You could look on amazon.com and go to the grocery section (there is such a section in the U.S. Amazon.com) and put in 'whey protein.' Then just look at each product, its price, its ingredients and make a choice. Or do the same thing in the supermarket. Amazon.com will just give you some background information on what's out there.
Unlike you, I am not really going for particularly "low carb", but rather "high protein". I also have mild egg and milk allergies, so I decided to go with a pure whey protein without lactose or egg protein added in, as many powders have.
I use ON (Optimum Nutrition) Platinum Hydro Whey, vanilla flavor. It has 30 grams of protein in each scoop and 2 grams total carbohydrates (0 grams sugar). the ingredient list has a few "unpronouncables", but overall is much less scary than some of the other options at GNC.
I really, really like it and consider myself lucky to have found a good protein powder with relatively few "misses" in the process. That being said, people have really strong opinions about their protein powder and this may not be a winner for everyone.
Other people on the forums have suggested getting plain (unflavored, unprocessed) whey from a dairy or natural foods store. I have heard that this is much more cost effective and just as beneficial, but I am unsure of the specific nutrition information. It may be worth looking into, though...
Thank you Kathy and Sailor for your quick replies and explanations. I will take a look more closely at whey protein products. I think I will check out GNC or another local place by me and see what they offer.
Rudy, I use a whey protein shake powder that's only 1 net carb (7g carbohydrate less 6g fiber) and less than 1g sugar. It's 180 calories, 6g fat, 25mg cholesterol, 80mg sodium, 200mg potassium, 24g protein per serving.
Comes in several flavors.
It's called Walker Diet Shake Mix and the only place I know to buy it is at vitacost.com. It's about $10.99 for an 18.25oz. cannister that makes 11 servings. Flat fee shipping is $4.99 per order.
Age 67, 5 feet tall
Highest weight ever in the fall of 2010 246 lbs.
FitDay starting weight 1/17/2011 240 lbs.
Weight 3/26/2014 223.4
Current weight 4/4/2014 221.2
Hi! This is most certainly not the case and it is not the norm! I am a Supplement and Nutrition Consultant, and as such I deal with Protein Powder on a daily basis (all types) and have been in the industry for many years. I use them daily, whether it be in baking, shakes, post workout, desserts, or when customizing a specific plan for a client. Most Whey Isolates will not have added sugar and they are also 90% pure protein, giving you great value per serving. Generally drugstore, grocery store types have sugar because they are cheaper quality. If there is a particular protein you are wanting to try, let me know and I can definitely recommend quite a few excellent products! Be careful of misleading claims like "low carb" on the label- they are ALL usually low carb (if they're whey protein, isolate especially). If you still have the one with sugar, I would use it post workout, as your body utilizes the sugar efficiently and needs it to repair muscle tissue and restore your glycogen stores.
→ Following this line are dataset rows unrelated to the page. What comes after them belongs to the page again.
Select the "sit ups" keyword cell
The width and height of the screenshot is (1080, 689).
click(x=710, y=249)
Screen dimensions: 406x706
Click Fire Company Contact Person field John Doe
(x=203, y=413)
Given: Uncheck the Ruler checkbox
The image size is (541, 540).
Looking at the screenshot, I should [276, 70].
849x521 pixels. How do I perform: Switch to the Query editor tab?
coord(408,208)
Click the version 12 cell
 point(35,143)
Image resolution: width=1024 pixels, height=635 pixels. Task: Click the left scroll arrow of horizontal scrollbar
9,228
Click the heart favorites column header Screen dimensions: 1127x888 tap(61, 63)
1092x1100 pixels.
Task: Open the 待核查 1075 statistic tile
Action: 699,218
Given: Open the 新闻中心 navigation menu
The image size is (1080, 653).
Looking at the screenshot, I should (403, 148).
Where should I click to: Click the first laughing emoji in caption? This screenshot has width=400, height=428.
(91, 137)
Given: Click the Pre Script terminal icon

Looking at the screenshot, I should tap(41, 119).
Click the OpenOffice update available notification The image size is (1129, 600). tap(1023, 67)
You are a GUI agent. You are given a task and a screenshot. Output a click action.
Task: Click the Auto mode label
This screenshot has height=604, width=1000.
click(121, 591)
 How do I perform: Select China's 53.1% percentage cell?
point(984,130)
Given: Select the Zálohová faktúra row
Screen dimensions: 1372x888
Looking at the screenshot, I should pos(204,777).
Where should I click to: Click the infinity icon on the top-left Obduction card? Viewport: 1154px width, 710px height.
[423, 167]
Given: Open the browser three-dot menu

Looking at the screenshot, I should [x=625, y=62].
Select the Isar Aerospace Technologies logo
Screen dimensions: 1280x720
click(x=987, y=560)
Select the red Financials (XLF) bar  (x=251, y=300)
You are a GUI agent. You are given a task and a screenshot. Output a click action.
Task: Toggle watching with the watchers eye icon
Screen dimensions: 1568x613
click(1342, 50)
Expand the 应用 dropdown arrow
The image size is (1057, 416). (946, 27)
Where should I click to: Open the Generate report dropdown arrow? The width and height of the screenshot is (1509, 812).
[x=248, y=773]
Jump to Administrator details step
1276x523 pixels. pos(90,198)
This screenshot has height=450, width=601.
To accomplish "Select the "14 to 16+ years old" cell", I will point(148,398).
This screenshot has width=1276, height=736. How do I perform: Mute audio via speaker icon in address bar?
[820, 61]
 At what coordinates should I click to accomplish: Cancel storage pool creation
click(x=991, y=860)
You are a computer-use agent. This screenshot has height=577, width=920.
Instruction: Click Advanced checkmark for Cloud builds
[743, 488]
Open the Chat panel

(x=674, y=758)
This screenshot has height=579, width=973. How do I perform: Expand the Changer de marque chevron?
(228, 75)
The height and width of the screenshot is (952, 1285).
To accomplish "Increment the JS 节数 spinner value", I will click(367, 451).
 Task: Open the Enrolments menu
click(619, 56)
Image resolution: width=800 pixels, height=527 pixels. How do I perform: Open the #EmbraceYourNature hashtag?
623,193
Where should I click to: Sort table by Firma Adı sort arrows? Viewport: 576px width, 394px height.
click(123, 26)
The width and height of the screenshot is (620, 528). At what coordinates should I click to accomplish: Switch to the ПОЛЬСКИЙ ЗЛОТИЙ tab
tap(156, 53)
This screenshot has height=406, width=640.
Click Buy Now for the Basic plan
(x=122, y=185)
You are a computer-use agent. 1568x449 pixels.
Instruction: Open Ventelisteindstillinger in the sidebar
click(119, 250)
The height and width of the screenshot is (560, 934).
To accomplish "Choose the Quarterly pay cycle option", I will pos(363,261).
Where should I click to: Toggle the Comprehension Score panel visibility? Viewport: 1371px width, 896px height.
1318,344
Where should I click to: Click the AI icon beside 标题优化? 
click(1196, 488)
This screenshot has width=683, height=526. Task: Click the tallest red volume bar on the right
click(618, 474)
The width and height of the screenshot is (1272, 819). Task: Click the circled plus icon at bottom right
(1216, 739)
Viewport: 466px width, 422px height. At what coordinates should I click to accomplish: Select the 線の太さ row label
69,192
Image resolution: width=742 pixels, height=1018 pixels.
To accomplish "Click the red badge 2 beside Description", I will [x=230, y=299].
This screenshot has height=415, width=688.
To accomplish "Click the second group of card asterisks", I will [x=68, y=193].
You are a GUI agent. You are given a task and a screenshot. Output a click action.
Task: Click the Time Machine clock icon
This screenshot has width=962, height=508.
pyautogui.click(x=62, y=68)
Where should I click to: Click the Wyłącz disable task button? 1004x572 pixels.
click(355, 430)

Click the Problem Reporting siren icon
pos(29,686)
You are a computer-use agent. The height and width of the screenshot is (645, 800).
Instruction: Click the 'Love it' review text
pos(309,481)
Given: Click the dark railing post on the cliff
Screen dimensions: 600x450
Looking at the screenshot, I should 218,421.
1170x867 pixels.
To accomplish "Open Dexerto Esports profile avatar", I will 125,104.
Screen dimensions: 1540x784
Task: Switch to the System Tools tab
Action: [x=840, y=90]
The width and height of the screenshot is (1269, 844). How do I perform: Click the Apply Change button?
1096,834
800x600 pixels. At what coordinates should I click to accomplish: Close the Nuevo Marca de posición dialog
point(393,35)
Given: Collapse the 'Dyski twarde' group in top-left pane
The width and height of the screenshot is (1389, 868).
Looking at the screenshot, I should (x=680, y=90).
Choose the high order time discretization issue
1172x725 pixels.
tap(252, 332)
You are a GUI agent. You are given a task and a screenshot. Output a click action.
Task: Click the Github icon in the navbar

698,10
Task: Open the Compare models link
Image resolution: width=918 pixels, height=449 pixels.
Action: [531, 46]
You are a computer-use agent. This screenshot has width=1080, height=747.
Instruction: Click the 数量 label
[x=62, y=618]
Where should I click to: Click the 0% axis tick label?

Good luck on your goals!!!
As a vegetarian I need to supplement with Whey Protein that is from a vegetarian rennet source. I found Jarrow Formulas unflavored whey protein to be excellent. It is fairly inexpensive and has very low sugar / carbs.
One 23g scoop of Jarrow Formulas Whey Protein has:
This might be a dump question but whatever I have to ask.
I never use whey protein or any kind of supliments in my diet. So, what is the benefit of having whey protein? How do you make it? Do you use it for as a meal replacement or snack? Would you have to cut back the cals from other food?
I want to try this, maybe it will be something to help me to meet my goal.
Any input will help me. Thanks
Whey protein is great to have in your diet. Depending upon the kind you purchase will determine the calorie content. It will have approximately 120 calories with water. If you are exercising, protein is needed for recovery. Many people do not get enough protein in their diet. You can look to see how much protein you should have for your body weight. I lift weights and take it for muscle recovery after my workouts. It helps to repair the muscle fibers and decreases the recovery time. Maybe check out bodybuilding.com for a more detailed explaination on protein.
Your body needs proteins to survive. The average adult needs around 45-65 grams of protein a day. Protein deficiency can lead to serious problems.
People use protein supplements such as Whey Protein or Soy Protein to increase the protein content in their diet, especially vegans/vegetarians and weight-lifters/athletes.
However if your body doesn't need protein to build muscles (because you aren't exercising enough or are OVER-supplementing with protein) it will quickly turn to fat which is something you need to consider, in addition to consulting with your primary care physician to make sure your kidney and liver function is OK and can support the extra workload a protein supplement will be giving them!